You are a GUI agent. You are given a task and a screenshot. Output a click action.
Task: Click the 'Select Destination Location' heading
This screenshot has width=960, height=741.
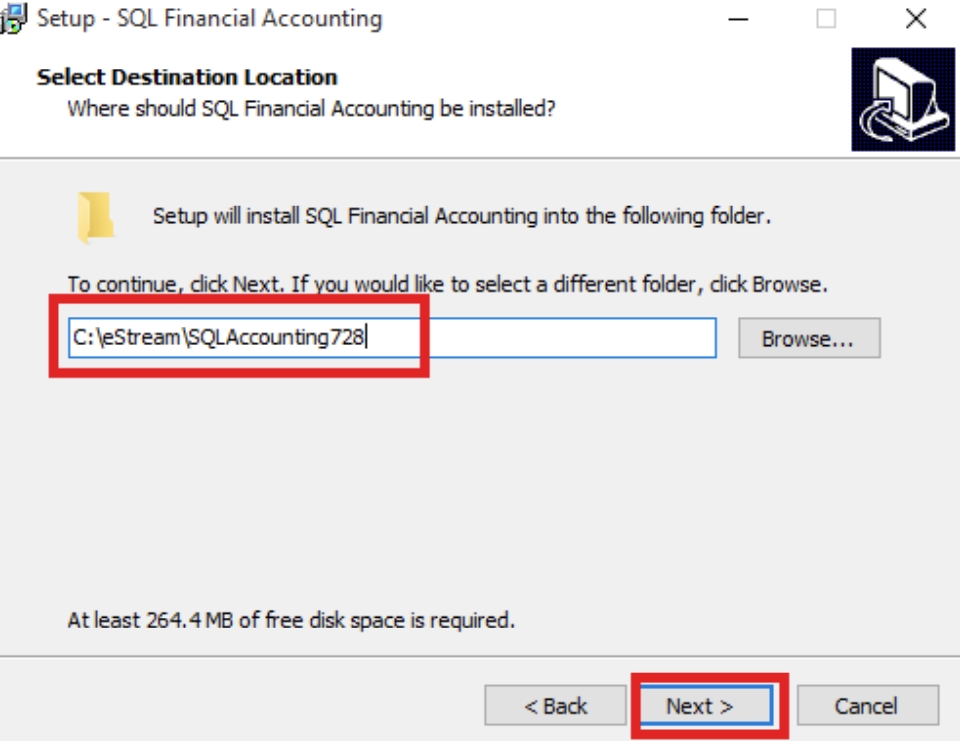pos(187,77)
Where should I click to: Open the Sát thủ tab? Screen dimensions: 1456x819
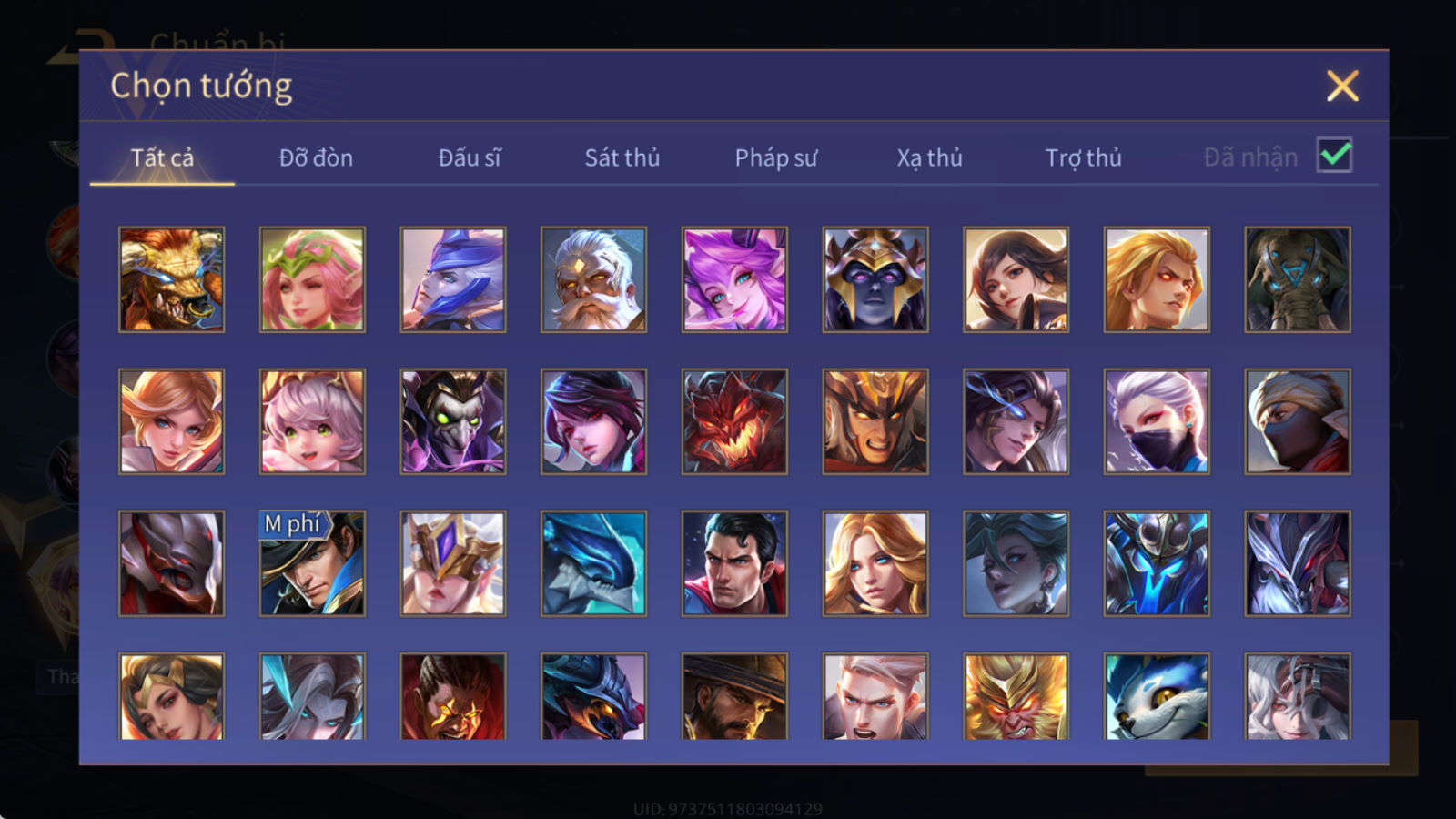coord(622,157)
____________________
→ Required work
In every entry, swap "screenshot" for "screen image" and write out the lines again with nothing else changed. Leave out the pictures.

→ Response to this task
You are a GUI agent. You are given a task and a screen image. Output a click action.
Task: Click the 'Select Destination Location' heading
This screen image has width=960, height=741.
pos(187,77)
Where should I click to: Open the Sát thủ tab? Screen dimensions: 1456x819
coord(622,157)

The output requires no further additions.